Lines for locating words and elements:
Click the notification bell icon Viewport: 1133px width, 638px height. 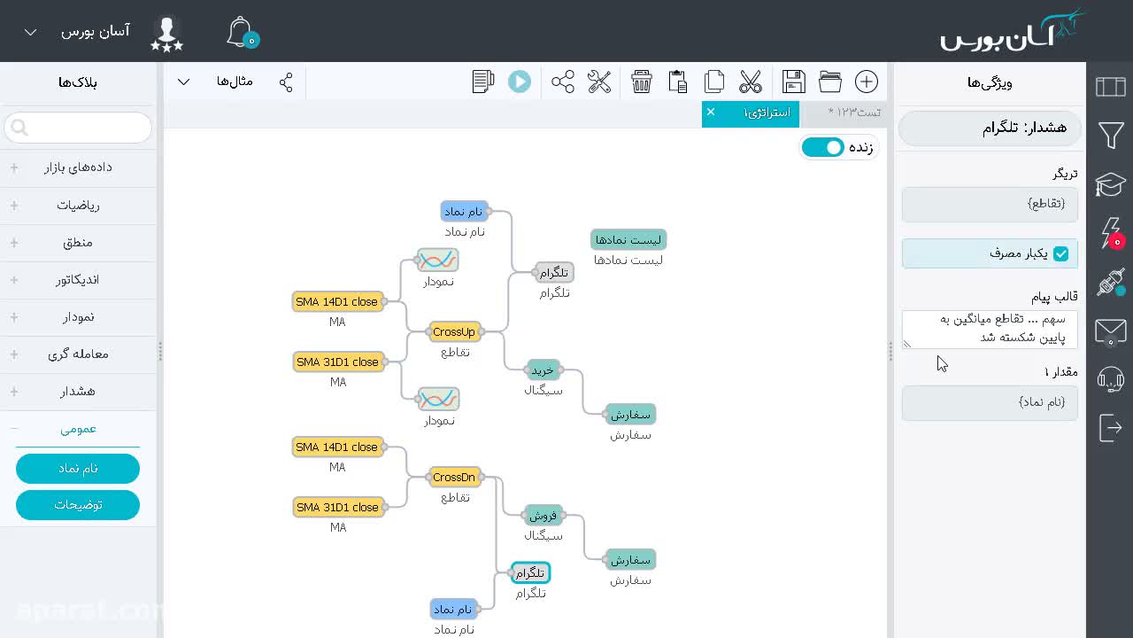pos(241,33)
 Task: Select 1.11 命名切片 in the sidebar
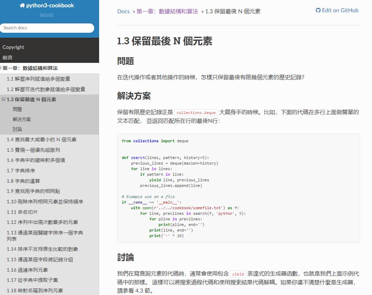22,212
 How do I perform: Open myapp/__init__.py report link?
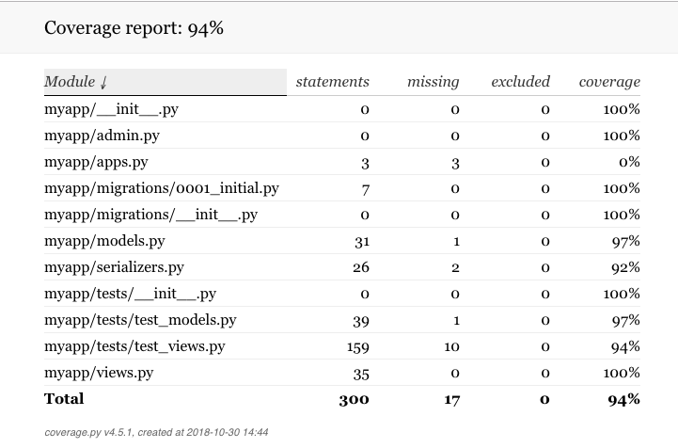pyautogui.click(x=111, y=109)
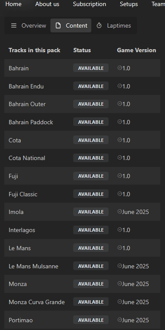Click the version check icon for Fuji Classic
The width and height of the screenshot is (165, 330).
pyautogui.click(x=120, y=194)
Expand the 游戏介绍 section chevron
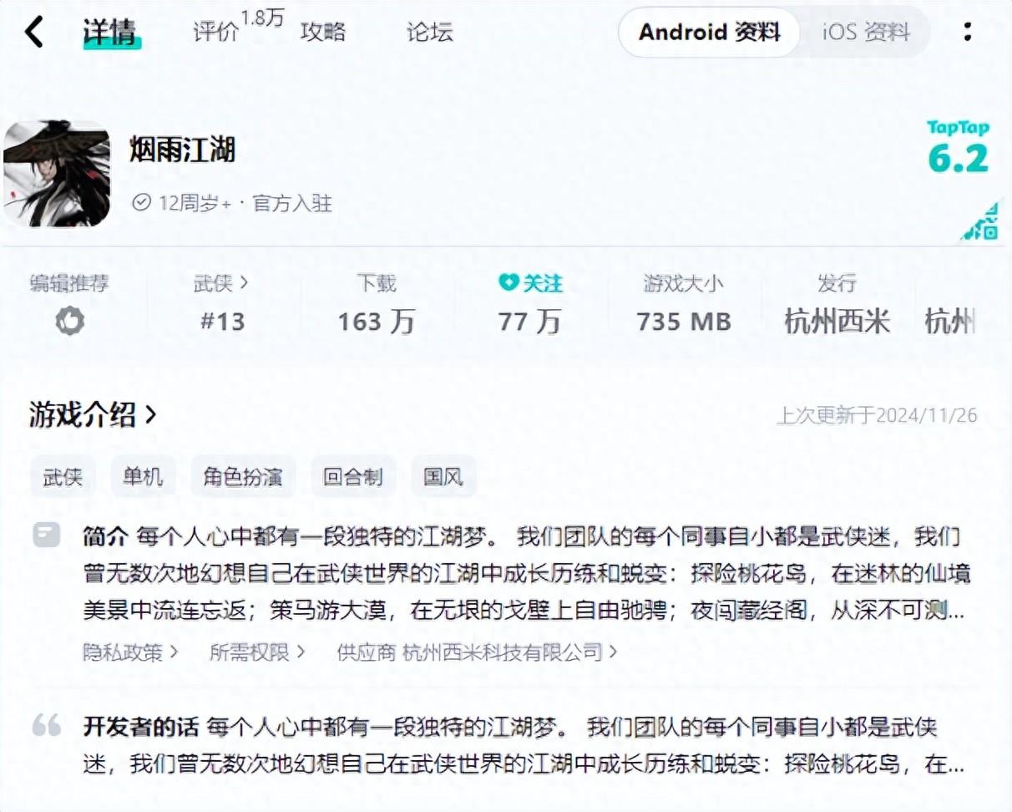 click(x=151, y=414)
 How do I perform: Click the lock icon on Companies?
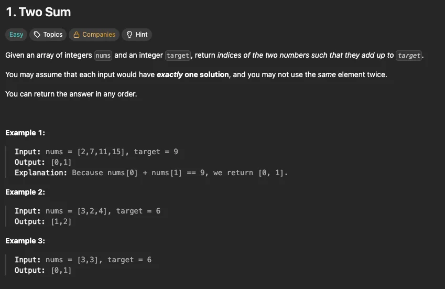pos(77,35)
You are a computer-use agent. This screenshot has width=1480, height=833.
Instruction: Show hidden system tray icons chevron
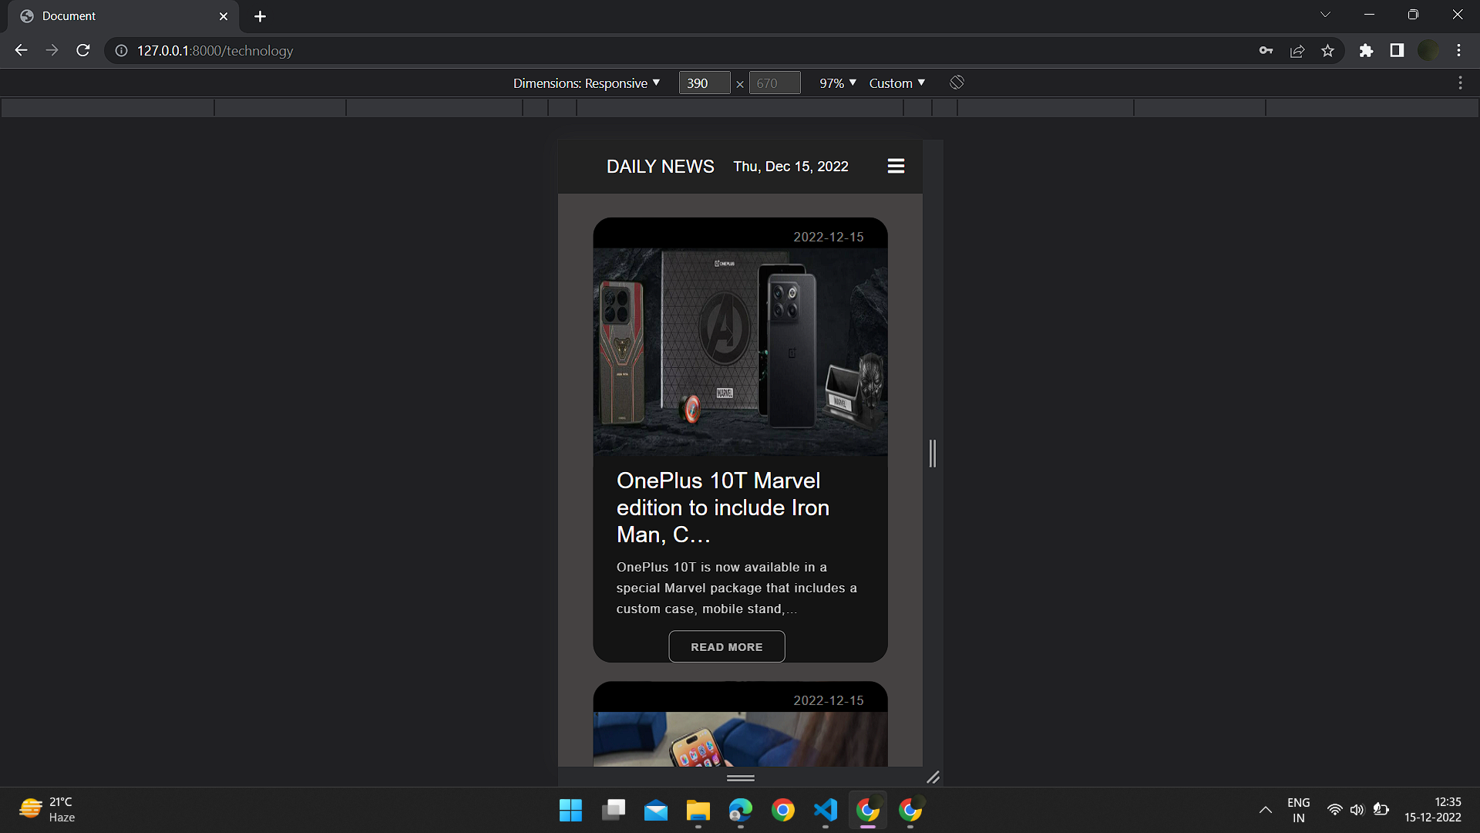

Prompt:
Set down the lines from the one containing "Task: Select 1.11 命名切片 in the sidebar" through the end of the lines above, both included, and leave the pictures out.

Answer:
 Task: Select 1.11 命名切片 in the sidebar
22,212
 How do I perform: Open myapp/__init__.py report link?
pyautogui.click(x=111, y=109)
Click the version check icon for Fuji Classic
The width and height of the screenshot is (165, 330).
pyautogui.click(x=120, y=194)
Expand the 游戏介绍 section chevron
 click(x=151, y=414)
 How do I perform: Click the lock icon on Companies?
pos(77,35)
You are a computer-use agent. This screenshot has width=1480, height=833.
Instruction: Show hidden system tray icons chevron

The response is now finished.